What the task asks – Work through the data below and state how many lines contain "computer", giving that number alone.

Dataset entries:
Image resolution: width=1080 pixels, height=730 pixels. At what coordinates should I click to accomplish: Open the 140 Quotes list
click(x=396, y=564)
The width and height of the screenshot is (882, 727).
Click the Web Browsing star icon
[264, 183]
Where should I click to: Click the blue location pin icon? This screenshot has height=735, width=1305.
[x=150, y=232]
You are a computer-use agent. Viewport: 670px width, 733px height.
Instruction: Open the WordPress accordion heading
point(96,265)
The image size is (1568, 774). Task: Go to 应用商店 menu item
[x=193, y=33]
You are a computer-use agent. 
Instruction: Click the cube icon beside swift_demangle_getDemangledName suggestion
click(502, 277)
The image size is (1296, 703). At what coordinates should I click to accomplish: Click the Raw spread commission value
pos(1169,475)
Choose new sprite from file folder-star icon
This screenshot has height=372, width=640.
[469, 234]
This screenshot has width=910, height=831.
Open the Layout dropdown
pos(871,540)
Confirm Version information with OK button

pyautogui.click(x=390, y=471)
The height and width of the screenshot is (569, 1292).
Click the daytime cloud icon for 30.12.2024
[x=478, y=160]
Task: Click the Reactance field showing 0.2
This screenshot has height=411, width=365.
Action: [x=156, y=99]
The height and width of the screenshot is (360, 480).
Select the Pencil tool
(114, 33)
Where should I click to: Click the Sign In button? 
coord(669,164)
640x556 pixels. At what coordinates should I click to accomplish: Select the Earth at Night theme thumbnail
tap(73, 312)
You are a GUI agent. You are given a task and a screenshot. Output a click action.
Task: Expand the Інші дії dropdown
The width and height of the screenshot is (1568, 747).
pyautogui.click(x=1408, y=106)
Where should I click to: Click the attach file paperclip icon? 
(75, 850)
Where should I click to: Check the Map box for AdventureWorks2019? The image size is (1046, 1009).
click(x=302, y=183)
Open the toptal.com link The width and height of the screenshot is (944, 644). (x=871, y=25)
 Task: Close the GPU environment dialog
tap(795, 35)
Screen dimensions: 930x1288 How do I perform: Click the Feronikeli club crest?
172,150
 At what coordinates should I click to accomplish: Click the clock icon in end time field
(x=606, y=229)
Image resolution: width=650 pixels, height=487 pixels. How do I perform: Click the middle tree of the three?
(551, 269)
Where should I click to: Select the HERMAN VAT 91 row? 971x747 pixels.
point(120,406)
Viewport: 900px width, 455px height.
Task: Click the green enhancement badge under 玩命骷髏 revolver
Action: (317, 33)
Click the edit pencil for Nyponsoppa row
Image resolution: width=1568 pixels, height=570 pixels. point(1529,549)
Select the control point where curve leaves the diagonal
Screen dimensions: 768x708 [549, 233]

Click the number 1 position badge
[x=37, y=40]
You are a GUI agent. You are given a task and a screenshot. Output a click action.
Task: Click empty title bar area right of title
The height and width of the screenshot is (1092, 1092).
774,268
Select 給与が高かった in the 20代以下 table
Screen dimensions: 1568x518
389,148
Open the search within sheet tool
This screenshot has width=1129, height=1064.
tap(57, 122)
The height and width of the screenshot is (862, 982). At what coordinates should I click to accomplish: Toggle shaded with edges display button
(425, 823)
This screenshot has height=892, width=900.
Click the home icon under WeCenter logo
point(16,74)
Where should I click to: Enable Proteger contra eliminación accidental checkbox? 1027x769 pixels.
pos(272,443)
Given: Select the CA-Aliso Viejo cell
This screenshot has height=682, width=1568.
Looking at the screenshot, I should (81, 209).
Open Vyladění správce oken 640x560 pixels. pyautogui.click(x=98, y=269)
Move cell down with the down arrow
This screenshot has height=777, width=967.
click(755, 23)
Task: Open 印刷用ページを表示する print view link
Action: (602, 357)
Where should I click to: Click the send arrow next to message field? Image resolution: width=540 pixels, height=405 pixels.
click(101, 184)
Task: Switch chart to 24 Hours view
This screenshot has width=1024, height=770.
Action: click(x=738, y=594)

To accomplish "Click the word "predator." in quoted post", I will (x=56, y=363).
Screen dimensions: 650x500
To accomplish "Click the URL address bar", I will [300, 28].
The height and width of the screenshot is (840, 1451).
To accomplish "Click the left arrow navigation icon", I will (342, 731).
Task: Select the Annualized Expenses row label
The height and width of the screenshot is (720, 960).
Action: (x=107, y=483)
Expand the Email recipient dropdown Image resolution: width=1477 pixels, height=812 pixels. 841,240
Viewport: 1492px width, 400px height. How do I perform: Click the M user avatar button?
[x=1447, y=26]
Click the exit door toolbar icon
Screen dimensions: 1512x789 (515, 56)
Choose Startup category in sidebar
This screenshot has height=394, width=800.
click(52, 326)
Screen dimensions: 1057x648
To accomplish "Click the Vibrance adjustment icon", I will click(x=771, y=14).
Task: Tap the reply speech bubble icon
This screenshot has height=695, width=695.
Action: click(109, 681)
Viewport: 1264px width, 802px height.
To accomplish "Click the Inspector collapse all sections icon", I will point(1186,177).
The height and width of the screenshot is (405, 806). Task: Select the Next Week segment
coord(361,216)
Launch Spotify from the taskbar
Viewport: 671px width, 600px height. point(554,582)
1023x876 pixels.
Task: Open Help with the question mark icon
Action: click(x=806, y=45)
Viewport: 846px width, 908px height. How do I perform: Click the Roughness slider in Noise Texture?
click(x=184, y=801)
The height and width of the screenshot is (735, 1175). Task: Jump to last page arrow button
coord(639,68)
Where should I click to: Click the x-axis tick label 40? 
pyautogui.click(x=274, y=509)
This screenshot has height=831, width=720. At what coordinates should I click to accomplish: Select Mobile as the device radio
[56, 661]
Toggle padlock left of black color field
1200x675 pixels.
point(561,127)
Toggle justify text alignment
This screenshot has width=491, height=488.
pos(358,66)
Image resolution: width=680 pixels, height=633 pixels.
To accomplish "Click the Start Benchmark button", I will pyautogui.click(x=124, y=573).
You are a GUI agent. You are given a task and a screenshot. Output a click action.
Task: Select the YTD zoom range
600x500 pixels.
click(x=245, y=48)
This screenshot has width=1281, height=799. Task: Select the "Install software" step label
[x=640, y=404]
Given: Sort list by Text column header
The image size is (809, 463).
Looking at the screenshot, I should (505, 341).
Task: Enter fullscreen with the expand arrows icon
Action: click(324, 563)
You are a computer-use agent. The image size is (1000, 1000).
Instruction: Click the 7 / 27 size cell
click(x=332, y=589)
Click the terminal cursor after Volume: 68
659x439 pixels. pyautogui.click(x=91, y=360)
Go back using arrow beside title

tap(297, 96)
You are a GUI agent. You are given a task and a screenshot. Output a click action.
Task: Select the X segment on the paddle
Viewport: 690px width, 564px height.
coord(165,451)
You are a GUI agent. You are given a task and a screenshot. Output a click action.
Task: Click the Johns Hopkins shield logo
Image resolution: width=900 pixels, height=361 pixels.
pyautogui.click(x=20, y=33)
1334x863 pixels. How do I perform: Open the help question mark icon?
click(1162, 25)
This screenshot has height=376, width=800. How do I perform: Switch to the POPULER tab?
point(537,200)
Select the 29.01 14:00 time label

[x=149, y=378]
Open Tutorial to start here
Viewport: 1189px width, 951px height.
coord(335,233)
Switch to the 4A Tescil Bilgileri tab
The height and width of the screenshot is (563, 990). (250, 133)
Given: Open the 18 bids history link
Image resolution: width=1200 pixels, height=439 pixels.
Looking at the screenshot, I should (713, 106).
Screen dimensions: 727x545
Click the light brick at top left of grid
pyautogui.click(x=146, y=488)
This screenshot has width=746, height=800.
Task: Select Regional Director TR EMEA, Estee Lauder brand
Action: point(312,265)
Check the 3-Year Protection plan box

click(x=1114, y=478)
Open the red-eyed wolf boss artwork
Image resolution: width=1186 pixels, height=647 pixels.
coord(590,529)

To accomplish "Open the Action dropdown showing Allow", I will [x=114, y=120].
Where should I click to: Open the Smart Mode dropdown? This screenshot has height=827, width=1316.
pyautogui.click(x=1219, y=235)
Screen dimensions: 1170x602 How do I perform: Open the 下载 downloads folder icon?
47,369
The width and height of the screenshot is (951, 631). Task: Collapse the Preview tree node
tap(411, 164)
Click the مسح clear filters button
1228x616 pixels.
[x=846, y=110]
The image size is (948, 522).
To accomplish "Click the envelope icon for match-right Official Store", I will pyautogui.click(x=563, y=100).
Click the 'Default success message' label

Response to this exercise – 3